• WORK ITEM
Locate the line containing "At what coordinates" in the entries below, then retype it and every later line exactly, leaving out pictures.

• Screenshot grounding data
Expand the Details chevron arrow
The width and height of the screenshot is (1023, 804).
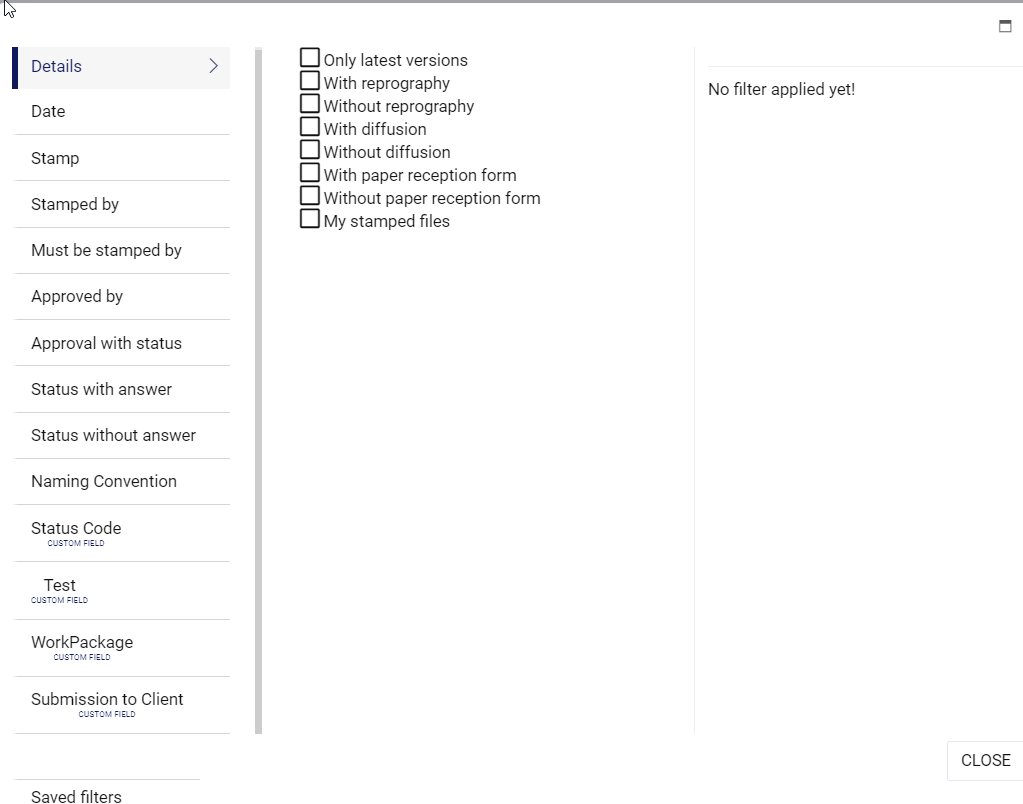(213, 66)
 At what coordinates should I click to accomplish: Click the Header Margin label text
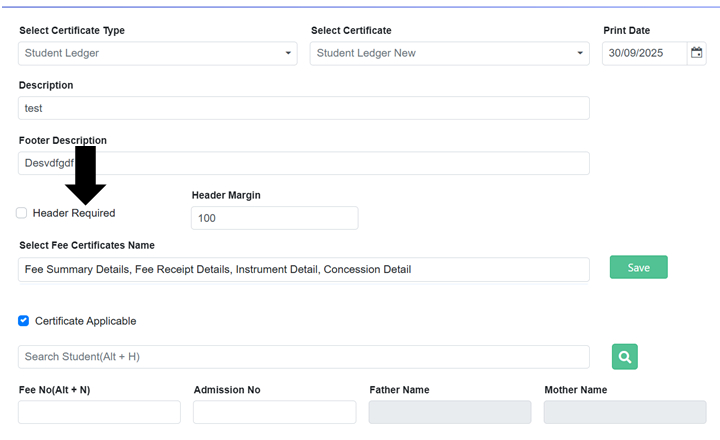tap(226, 195)
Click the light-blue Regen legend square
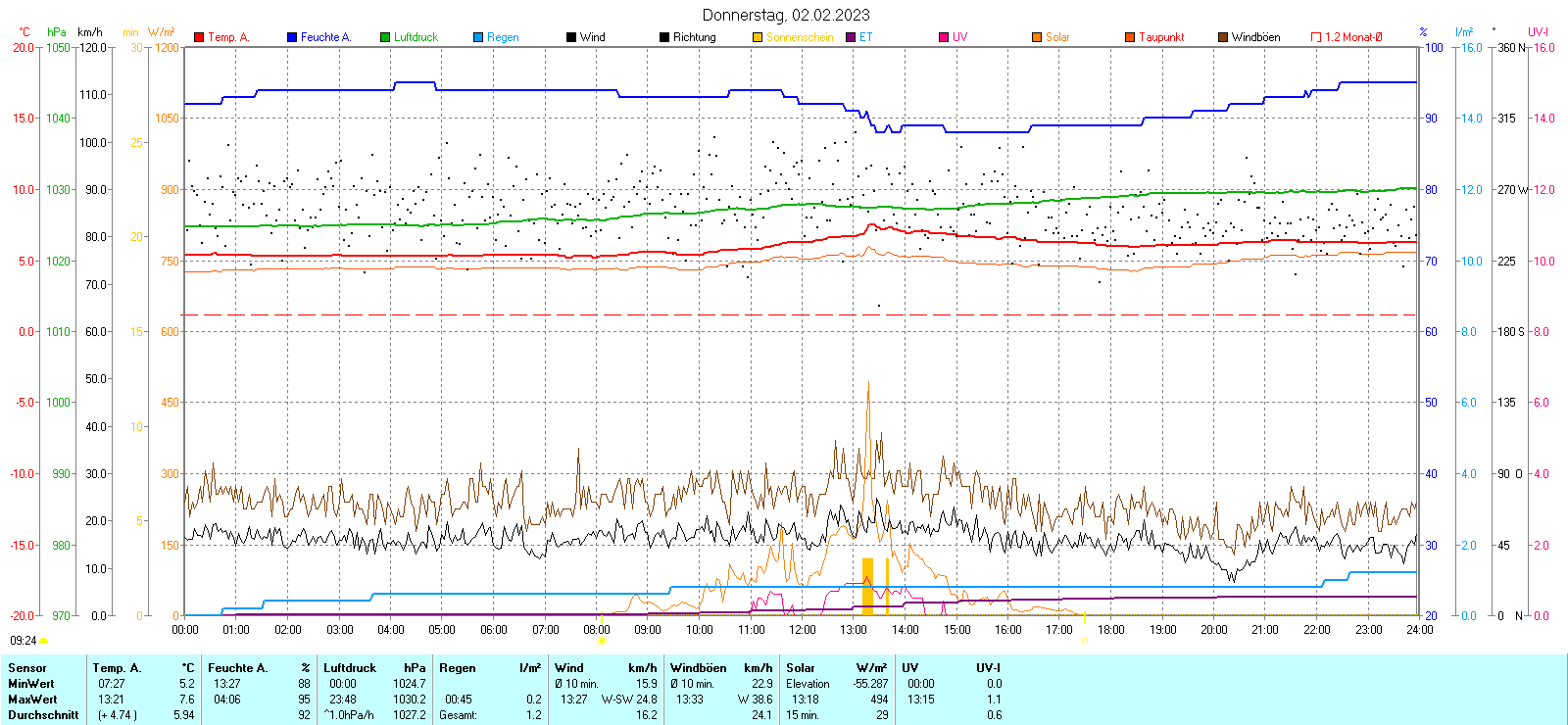The width and height of the screenshot is (1568, 725). point(478,37)
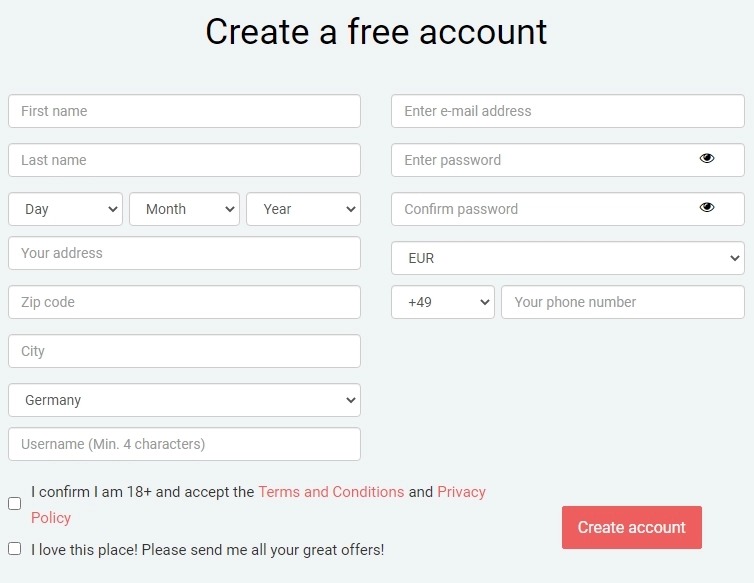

• RESPONSE
 At what coordinates should I click to accomplish: Click the Header Margin label text
tap(226, 195)
Click the light-blue Regen legend square
The width and height of the screenshot is (1568, 725). point(478,37)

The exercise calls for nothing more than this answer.